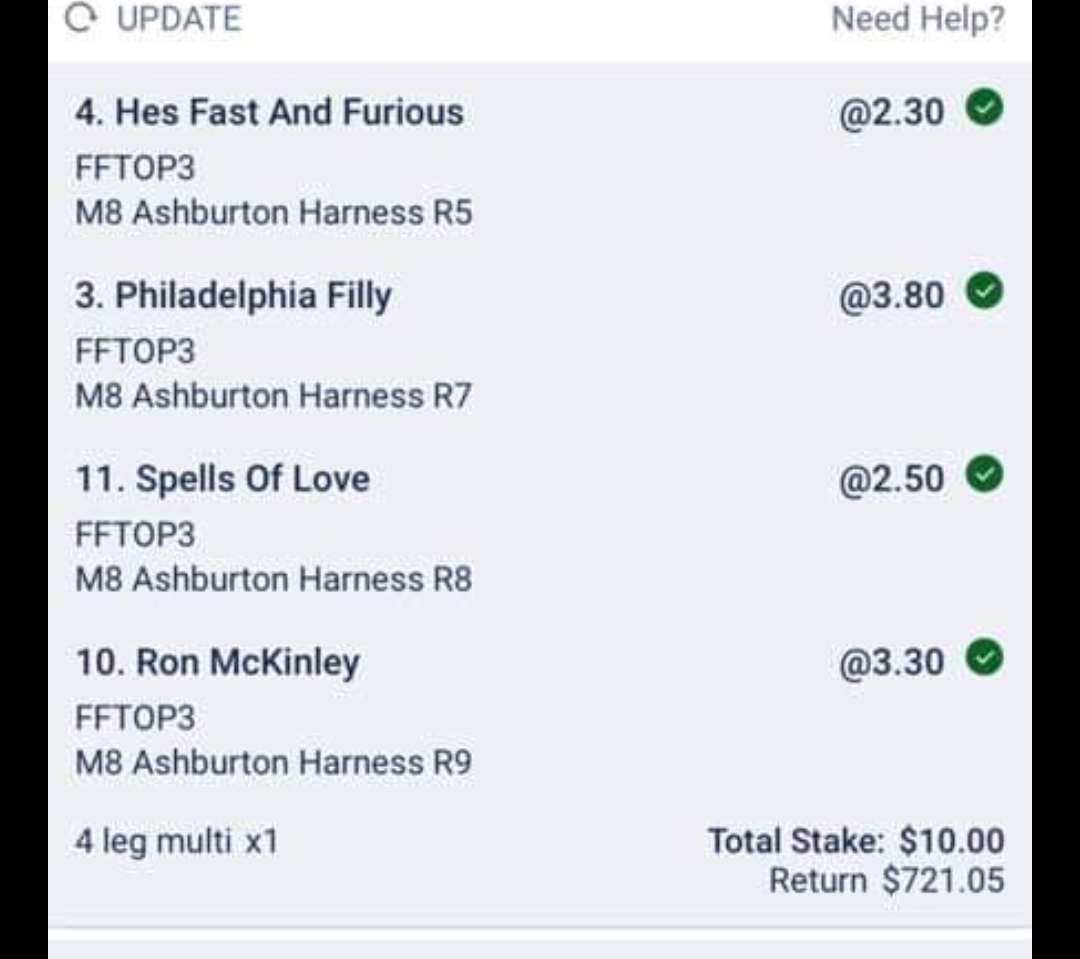Open the Need Help? link
1080x959 pixels.
(x=919, y=19)
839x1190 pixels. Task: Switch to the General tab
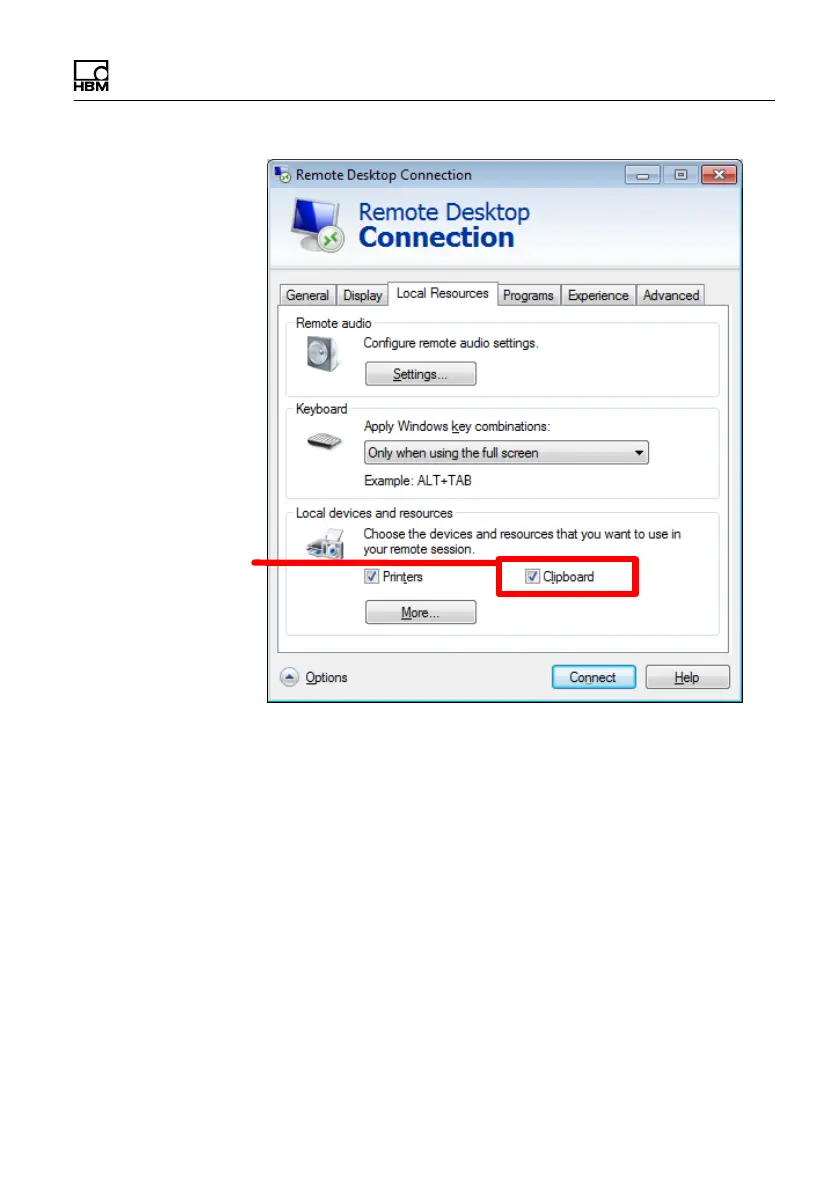307,295
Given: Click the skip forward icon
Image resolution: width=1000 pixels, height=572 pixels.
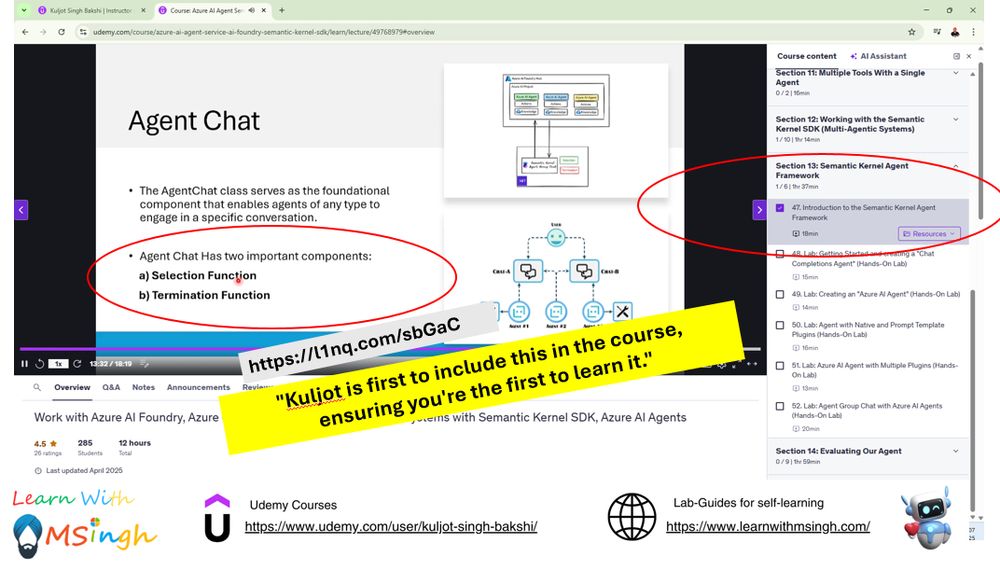Looking at the screenshot, I should [77, 363].
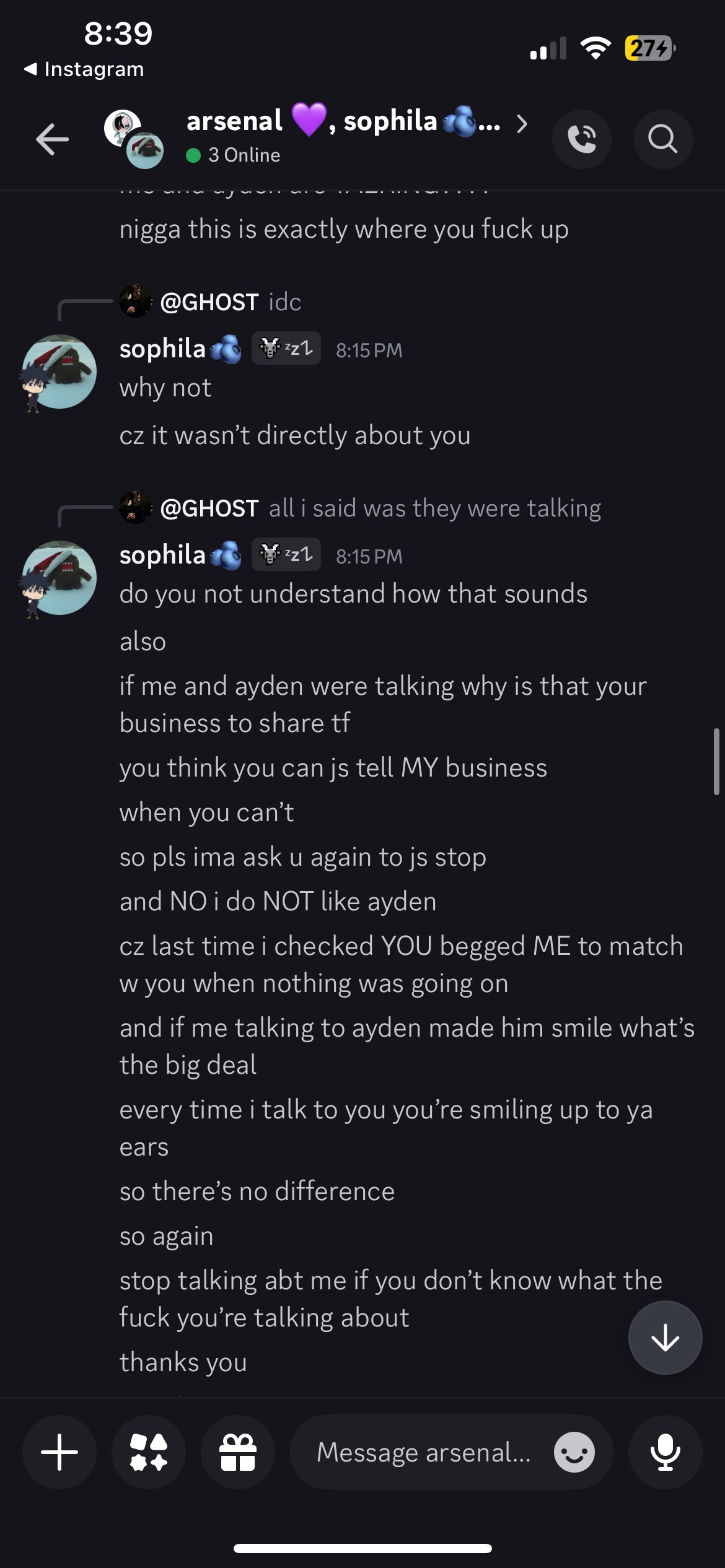Start a voice call with the group
725x1568 pixels.
tap(581, 139)
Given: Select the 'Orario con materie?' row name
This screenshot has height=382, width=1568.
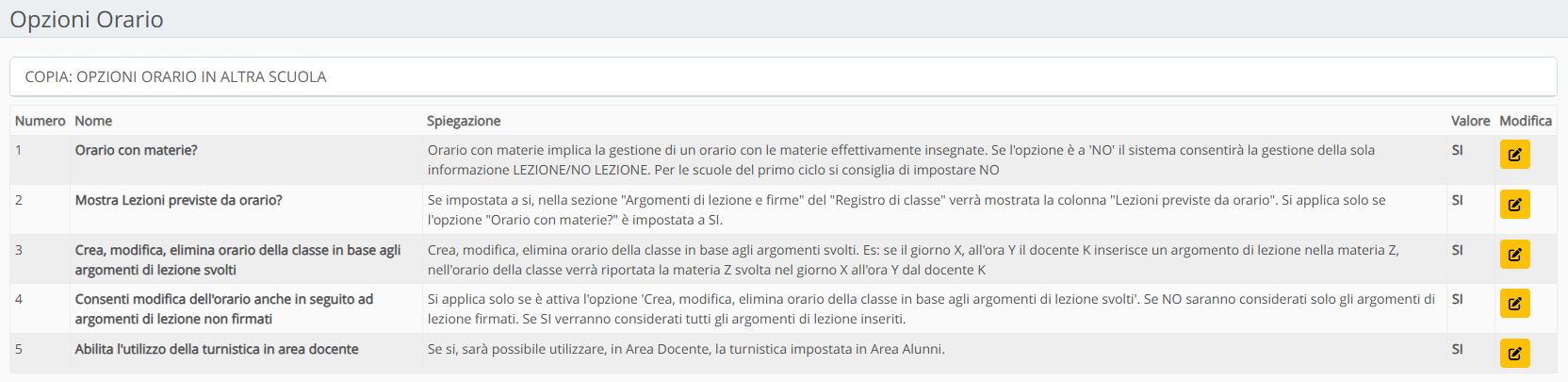Looking at the screenshot, I should tap(137, 150).
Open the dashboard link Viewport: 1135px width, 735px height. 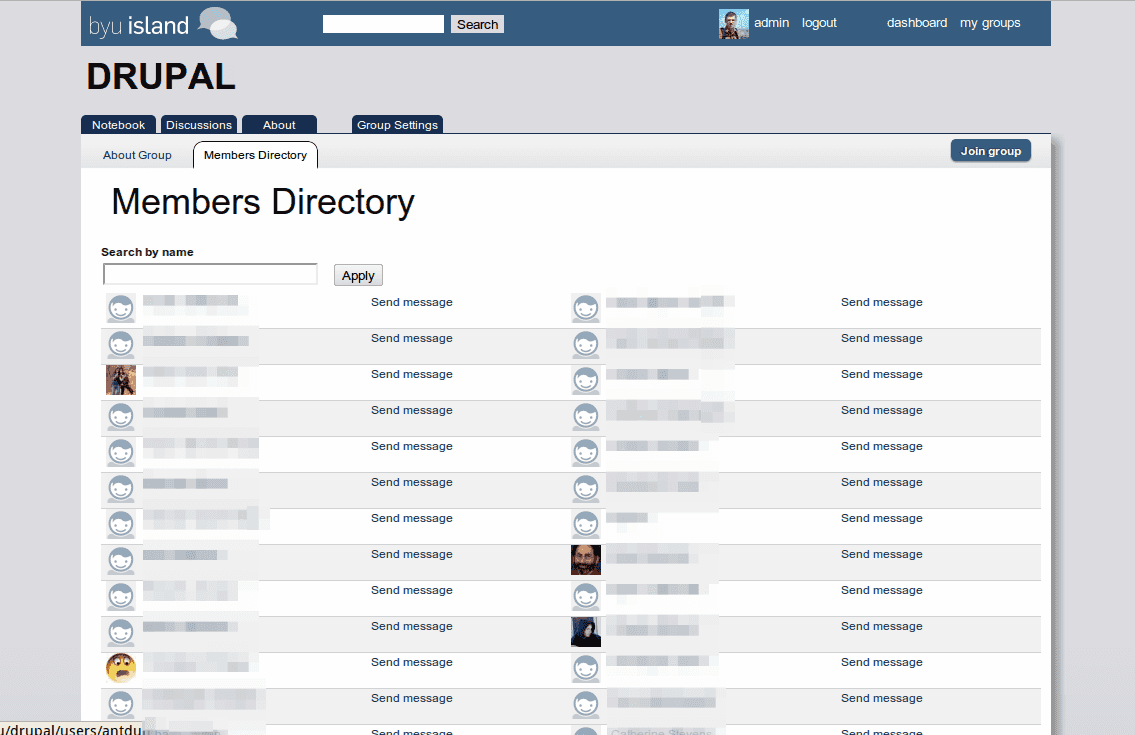click(x=916, y=23)
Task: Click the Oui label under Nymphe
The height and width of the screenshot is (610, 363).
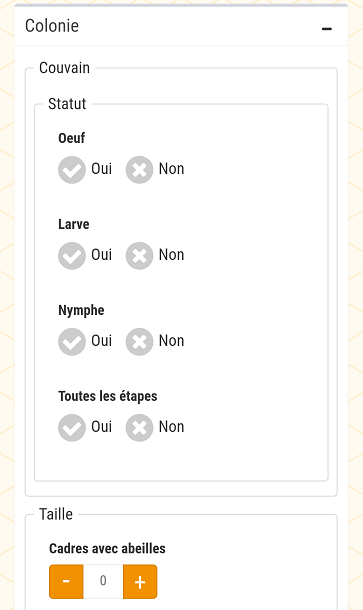Action: click(x=102, y=341)
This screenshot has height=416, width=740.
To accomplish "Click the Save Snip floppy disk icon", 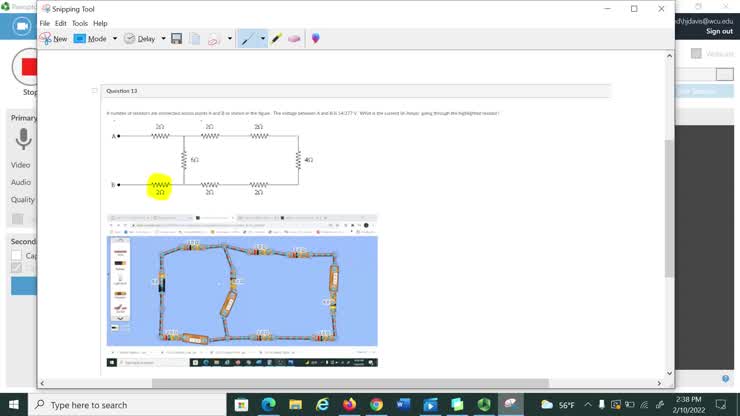I will [x=177, y=39].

**WORK TO BE COMPLETED**.
Return all lines in the entries above that carry the word "Given".

**REPLY**.
Given: Click the skip forward icon
Given: Select the 'Orario con materie?' row name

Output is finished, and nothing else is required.